> **Materials provided**
******

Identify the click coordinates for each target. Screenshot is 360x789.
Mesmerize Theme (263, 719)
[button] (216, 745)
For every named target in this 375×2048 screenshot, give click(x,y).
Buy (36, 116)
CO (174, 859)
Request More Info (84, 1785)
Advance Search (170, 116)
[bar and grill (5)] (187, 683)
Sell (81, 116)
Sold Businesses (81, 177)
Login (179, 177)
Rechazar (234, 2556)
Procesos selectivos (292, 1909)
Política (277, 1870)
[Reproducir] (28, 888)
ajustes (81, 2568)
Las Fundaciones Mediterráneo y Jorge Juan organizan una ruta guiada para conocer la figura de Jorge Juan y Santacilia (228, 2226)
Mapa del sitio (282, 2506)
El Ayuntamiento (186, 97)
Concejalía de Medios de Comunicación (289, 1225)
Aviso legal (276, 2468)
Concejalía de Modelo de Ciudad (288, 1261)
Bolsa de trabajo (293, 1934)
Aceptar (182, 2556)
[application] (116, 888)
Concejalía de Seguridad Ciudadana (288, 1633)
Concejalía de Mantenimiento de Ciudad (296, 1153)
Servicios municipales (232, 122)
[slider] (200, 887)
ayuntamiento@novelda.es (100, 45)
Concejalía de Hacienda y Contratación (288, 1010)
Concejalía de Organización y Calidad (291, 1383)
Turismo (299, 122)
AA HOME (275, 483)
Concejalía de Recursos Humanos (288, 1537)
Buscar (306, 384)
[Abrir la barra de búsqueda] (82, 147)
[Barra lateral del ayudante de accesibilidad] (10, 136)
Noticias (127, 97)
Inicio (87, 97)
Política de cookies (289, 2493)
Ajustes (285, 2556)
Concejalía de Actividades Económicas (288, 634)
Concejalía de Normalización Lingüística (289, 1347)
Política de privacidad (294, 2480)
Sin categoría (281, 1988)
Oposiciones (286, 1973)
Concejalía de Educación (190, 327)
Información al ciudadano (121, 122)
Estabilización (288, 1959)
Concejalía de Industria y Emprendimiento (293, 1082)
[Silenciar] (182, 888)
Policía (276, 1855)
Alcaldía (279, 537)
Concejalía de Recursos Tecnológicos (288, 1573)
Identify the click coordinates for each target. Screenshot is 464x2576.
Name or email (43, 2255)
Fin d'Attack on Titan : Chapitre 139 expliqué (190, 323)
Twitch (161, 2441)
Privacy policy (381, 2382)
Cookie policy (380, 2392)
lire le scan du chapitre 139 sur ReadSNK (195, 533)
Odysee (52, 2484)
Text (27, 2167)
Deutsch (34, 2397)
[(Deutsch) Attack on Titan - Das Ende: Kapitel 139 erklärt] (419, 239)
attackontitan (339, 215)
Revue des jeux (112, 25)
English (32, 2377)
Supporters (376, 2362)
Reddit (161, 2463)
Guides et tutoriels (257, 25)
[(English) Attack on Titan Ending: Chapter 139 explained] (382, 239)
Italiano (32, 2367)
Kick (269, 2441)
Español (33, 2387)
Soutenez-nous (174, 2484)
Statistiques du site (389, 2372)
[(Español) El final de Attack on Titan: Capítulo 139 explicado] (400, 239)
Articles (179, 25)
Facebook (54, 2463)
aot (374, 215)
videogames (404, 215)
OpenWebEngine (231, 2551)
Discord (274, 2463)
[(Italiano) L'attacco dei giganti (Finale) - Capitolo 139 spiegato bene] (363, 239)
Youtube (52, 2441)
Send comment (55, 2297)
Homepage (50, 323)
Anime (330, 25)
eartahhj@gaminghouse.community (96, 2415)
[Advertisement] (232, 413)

******

> **Work order**
In the material above, find each line that has the string "Concejalía" and return it.

> **Your response**
Concejalía de Medios de Comunicación (289, 1225)
Concejalía de Modelo de Ciudad (288, 1261)
Concejalía de Seguridad Ciudadana (288, 1633)
Concejalía de Mantenimiento de Ciudad (296, 1153)
Concejalía de Hacienda y Contratación (288, 1010)
Concejalía de Organización y Calidad (291, 1383)
Concejalía de Recursos Humanos (288, 1537)
Concejalía de Actividades Económicas (288, 634)
Concejalía de Normalización Lingüística (289, 1347)
Concejalía de Educación (190, 327)
Concejalía de Industria y Emprendimiento (293, 1082)
Concejalía de Recursos Tecnológicos (288, 1573)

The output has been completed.